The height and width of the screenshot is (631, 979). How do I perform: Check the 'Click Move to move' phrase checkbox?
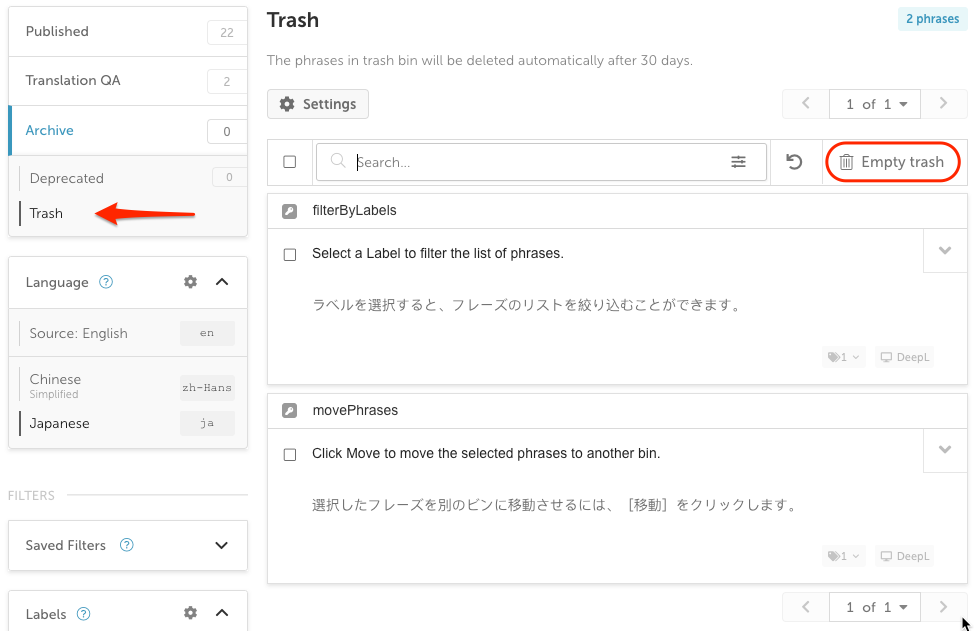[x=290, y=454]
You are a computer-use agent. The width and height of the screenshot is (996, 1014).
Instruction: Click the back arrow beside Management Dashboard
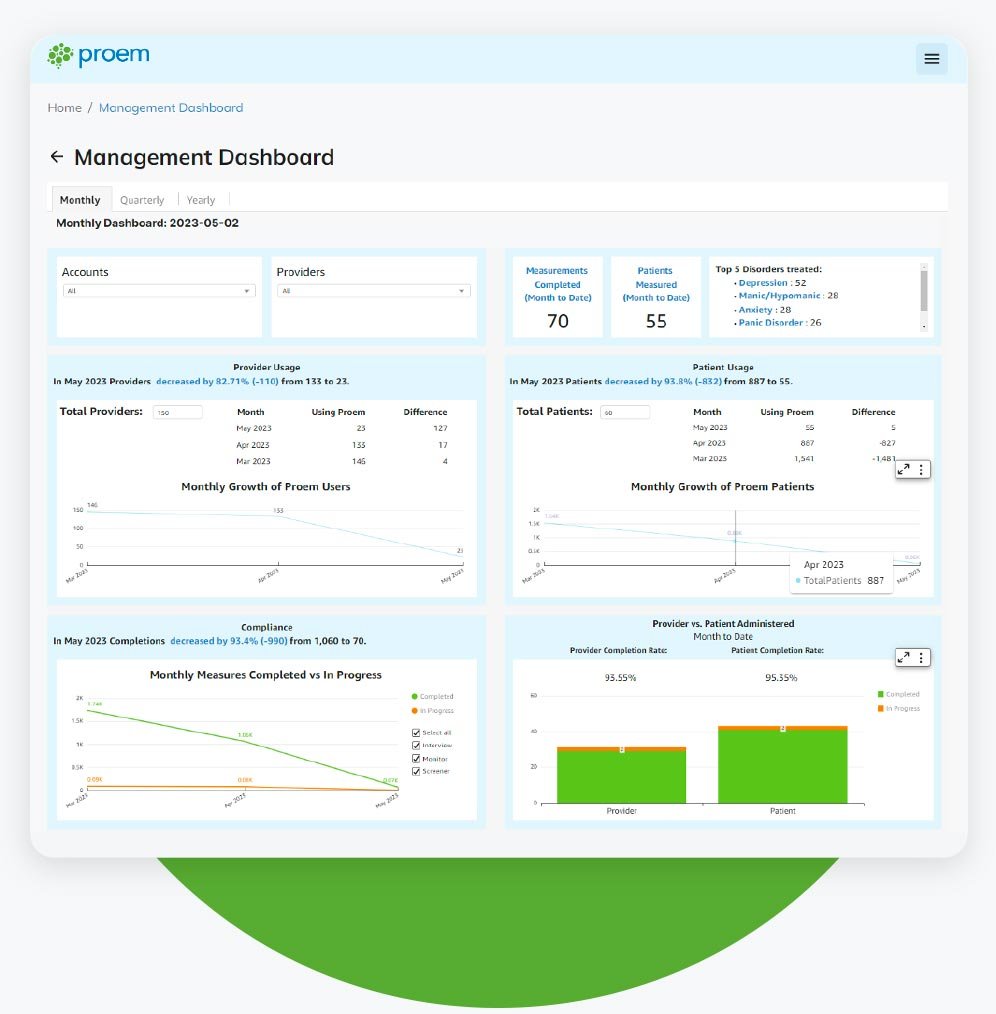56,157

********************

Exercise requirements -> Please give again only the lines from the one containing "You are a computer-use" through the last line of the entries above, exactly as they stand and without pictures.

Solution for this task ->
You are a computer-use agent. The width and height of the screenshot is (996, 1014).
Instruction: Click the back arrow beside Management Dashboard
56,157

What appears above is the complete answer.